What you should do –
Working from the entries below, give again each line from the first through the one containing "Alcaldía (702, 975)", exactly and with nothing else.
───── Provided entries
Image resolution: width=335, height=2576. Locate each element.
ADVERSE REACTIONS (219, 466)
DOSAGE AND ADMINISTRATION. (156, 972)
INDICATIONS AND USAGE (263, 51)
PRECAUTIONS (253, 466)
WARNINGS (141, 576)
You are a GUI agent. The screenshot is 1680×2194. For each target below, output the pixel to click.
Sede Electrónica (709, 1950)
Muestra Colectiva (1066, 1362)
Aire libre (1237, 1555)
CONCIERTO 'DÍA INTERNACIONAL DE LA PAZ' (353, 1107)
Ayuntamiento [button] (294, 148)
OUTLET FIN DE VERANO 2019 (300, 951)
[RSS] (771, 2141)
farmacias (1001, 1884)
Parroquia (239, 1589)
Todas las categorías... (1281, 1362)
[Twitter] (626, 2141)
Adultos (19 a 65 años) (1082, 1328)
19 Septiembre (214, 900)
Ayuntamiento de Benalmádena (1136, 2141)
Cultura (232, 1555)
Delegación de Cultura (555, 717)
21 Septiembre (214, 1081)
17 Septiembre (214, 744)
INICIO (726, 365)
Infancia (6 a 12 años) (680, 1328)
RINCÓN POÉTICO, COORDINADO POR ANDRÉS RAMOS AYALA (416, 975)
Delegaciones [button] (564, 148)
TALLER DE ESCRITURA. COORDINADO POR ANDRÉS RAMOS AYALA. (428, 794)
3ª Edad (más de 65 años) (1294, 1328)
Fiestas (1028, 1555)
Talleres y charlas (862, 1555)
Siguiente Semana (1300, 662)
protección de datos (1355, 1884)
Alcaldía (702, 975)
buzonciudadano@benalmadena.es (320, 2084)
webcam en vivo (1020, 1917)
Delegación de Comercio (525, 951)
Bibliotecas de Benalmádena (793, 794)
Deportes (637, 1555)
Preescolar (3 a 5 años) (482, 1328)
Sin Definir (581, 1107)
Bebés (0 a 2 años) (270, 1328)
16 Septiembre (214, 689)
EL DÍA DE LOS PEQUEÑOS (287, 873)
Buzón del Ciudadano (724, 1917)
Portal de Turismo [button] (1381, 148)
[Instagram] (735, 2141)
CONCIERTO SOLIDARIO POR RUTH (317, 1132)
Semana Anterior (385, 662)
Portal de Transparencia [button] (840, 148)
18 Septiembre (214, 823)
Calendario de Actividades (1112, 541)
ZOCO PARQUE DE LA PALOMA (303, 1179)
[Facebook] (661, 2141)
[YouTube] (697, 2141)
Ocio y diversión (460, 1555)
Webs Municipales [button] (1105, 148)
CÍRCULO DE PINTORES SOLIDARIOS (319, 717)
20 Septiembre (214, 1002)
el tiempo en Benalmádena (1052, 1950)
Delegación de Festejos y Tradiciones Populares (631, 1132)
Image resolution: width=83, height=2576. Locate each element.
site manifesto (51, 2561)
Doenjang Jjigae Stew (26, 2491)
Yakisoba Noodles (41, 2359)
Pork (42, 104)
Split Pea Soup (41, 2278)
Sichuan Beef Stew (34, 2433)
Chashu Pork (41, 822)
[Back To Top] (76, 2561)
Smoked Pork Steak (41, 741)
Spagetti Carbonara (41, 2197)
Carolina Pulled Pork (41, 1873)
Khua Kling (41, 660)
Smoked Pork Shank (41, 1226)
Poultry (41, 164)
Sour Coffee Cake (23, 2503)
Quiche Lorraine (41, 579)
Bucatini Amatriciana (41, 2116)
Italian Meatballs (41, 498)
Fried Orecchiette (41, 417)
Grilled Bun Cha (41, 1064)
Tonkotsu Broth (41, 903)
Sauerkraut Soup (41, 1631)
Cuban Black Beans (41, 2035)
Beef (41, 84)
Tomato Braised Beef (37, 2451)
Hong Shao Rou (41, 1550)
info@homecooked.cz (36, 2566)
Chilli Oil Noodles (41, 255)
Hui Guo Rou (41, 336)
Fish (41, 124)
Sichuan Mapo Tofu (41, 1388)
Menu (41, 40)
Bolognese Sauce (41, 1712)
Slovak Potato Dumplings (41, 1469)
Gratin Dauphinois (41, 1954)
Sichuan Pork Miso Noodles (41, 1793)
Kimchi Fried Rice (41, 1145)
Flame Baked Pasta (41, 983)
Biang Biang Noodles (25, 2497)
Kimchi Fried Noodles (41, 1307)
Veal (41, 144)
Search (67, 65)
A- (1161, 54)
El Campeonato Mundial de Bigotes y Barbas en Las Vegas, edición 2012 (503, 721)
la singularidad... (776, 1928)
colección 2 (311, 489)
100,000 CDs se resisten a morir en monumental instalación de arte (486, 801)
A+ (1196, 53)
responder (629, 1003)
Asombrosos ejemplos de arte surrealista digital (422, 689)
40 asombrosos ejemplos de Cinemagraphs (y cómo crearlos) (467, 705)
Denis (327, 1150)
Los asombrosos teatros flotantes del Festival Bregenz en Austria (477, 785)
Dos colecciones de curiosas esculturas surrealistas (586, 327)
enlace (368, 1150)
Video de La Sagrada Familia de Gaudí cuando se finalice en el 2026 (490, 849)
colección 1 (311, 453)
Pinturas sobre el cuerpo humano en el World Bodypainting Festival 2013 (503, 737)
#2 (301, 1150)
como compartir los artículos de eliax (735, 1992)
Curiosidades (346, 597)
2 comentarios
──────────
Result of this task –
Image resolution: width=335, height=2576. Locate each element.
ADVERSE REACTIONS (219, 466)
DOSAGE AND ADMINISTRATION. (156, 972)
INDICATIONS AND USAGE (263, 51)
PRECAUTIONS (253, 466)
WARNINGS (141, 576)
You are a GUI agent. The screenshot is 1680×2194. For each target below, output the pixel to click.
Sede Electrónica (709, 1950)
Muestra Colectiva (1066, 1362)
Aire libre (1237, 1555)
CONCIERTO 'DÍA INTERNACIONAL DE LA PAZ' (353, 1107)
Ayuntamiento [button] (294, 148)
OUTLET FIN DE VERANO 2019 (300, 951)
[RSS] (771, 2141)
farmacias (1001, 1884)
Parroquia (239, 1589)
Todas las categorías... (1281, 1362)
[Twitter] (626, 2141)
Adultos (19 a 65 años) (1082, 1328)
19 Septiembre (214, 900)
Ayuntamiento de Benalmádena (1136, 2141)
Cultura (232, 1555)
Delegación de Cultura (555, 717)
21 Septiembre (214, 1081)
17 Septiembre (214, 744)
INICIO (726, 365)
Infancia (6 a 12 años) (680, 1328)
RINCÓN POÉTICO, COORDINADO POR ANDRÉS RAMOS AYALA (416, 975)
Delegaciones [button] (564, 148)
TALLER DE ESCRITURA. COORDINADO POR ANDRÉS RAMOS AYALA. (428, 794)
3ª Edad (más de 65 años) (1294, 1328)
Fiestas (1028, 1555)
Talleres y charlas (862, 1555)
Siguiente Semana (1300, 662)
protección de datos (1355, 1884)
Alcaldía (702, 975)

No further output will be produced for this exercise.